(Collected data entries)
+ + + + + + +

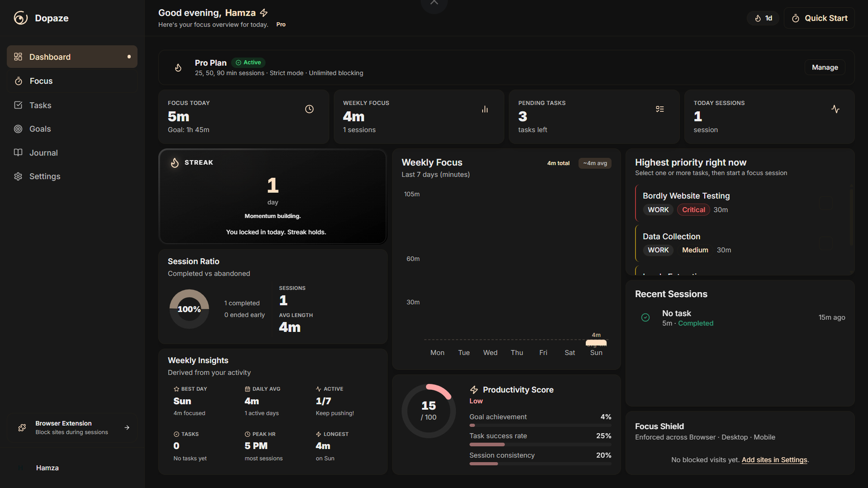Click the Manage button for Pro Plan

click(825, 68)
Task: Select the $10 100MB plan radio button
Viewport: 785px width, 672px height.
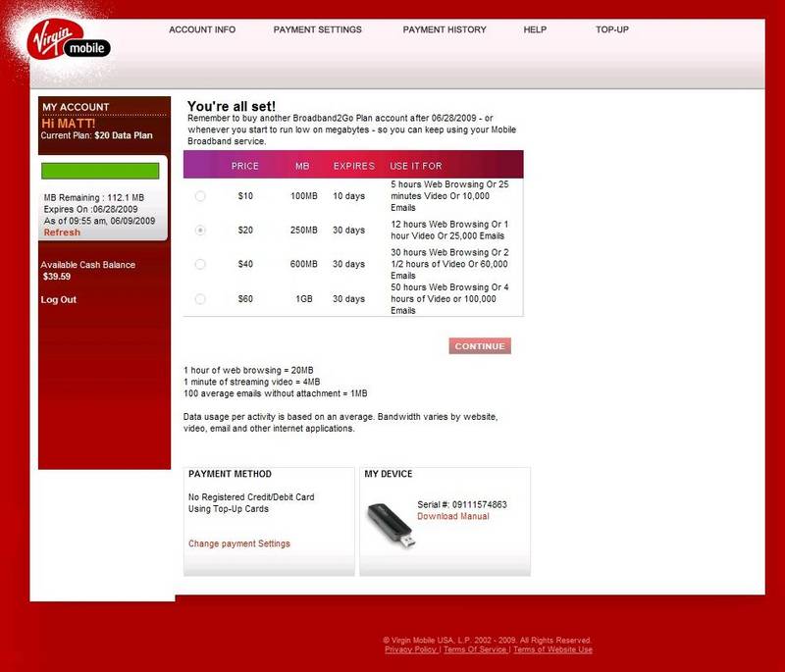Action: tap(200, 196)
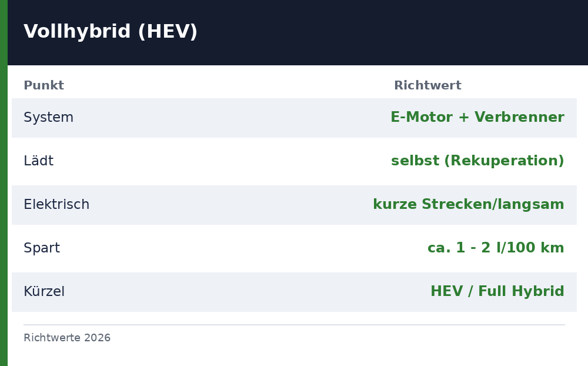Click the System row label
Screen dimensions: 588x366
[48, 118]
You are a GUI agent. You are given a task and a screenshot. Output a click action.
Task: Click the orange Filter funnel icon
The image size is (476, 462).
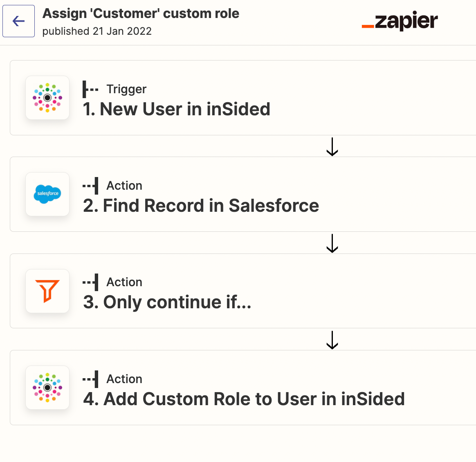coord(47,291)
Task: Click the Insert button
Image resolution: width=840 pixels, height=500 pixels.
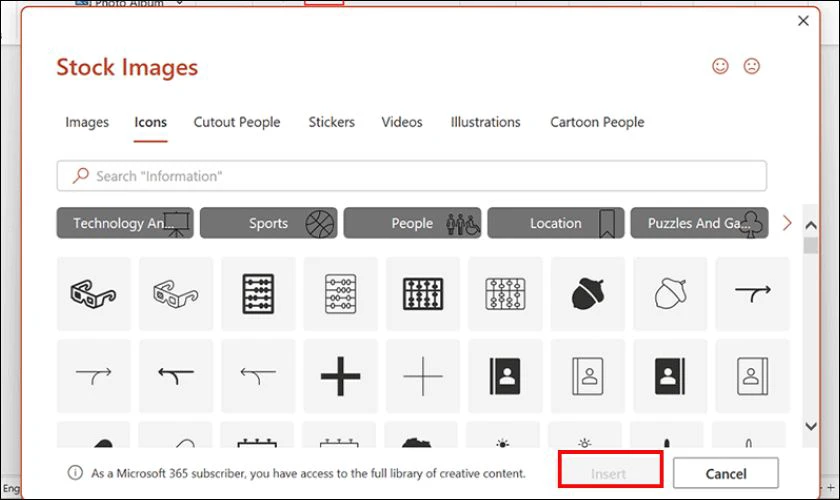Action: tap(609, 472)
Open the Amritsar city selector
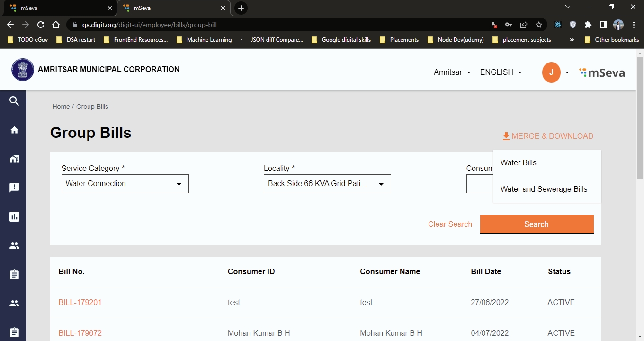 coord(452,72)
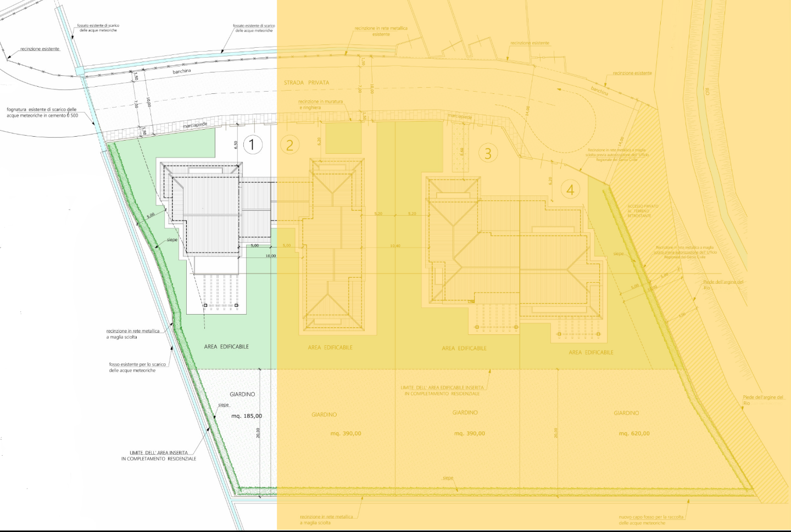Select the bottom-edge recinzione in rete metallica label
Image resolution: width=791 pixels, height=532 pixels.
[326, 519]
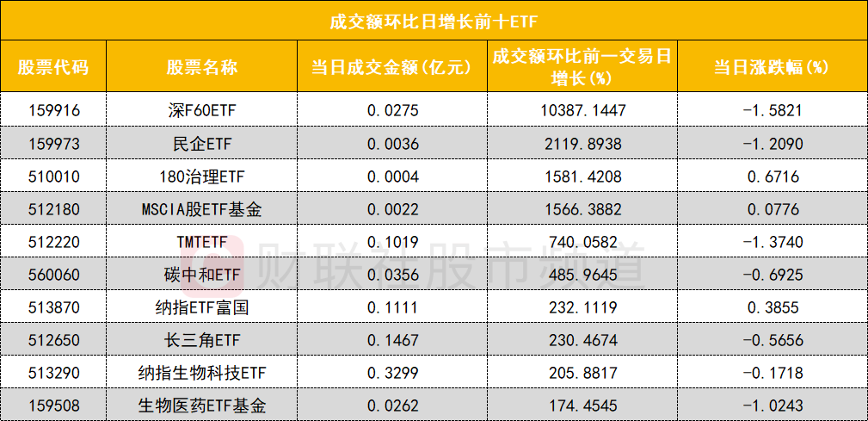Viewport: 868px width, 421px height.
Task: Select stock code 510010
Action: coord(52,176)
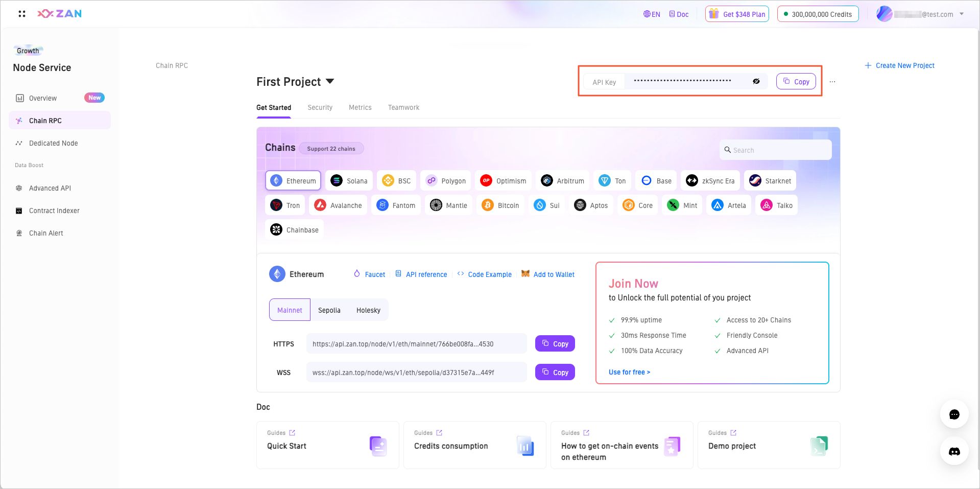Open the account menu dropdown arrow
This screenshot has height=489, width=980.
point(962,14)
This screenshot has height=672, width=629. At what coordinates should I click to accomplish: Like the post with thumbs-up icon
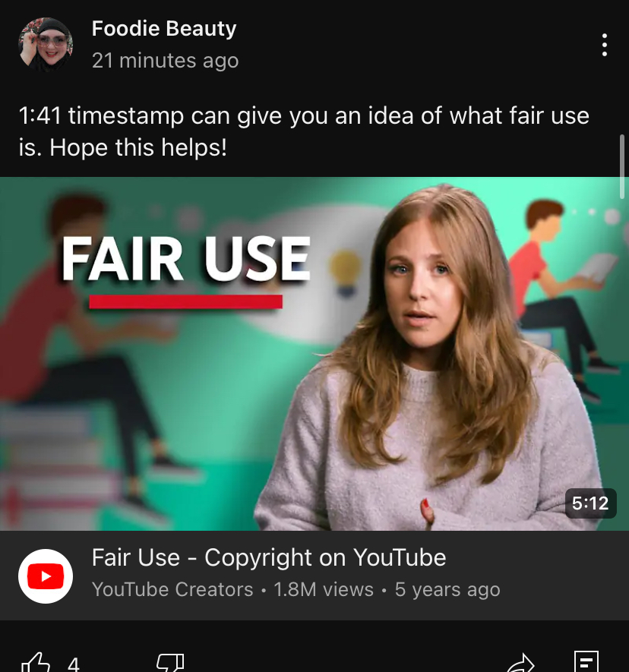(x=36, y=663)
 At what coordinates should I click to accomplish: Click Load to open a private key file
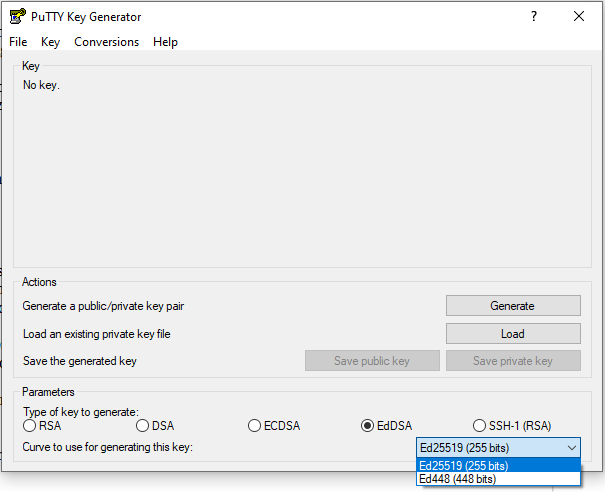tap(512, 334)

+ + + + + + +

WHAT YOU NEED TO DO:
Omit the pictures, then extract verbatim only those lines that fall between the line containing "Task: Click the Insert button" and the final line of the records above, both included.

RESPONSE BOX:
Task: Click the Insert button
Image resolution: width=840 pixels, height=500 pixels.
Action: tap(609, 472)
Open the Amritsar city selector
 coord(452,72)
Select the bottom-edge recinzione in rete metallica label
Image resolution: width=791 pixels, height=532 pixels.
[326, 519]
Viewport: 868px width, 421px height.
Task: Select stock code 510010
Action: coord(52,176)
Open the account menu dropdown arrow
This screenshot has height=489, width=980.
point(962,14)
This screenshot has height=672, width=629. At what coordinates should I click to accomplish: Like the post with thumbs-up icon
(x=36, y=663)
 At what coordinates should I click to accomplish: Click Load to open a private key file
tap(512, 334)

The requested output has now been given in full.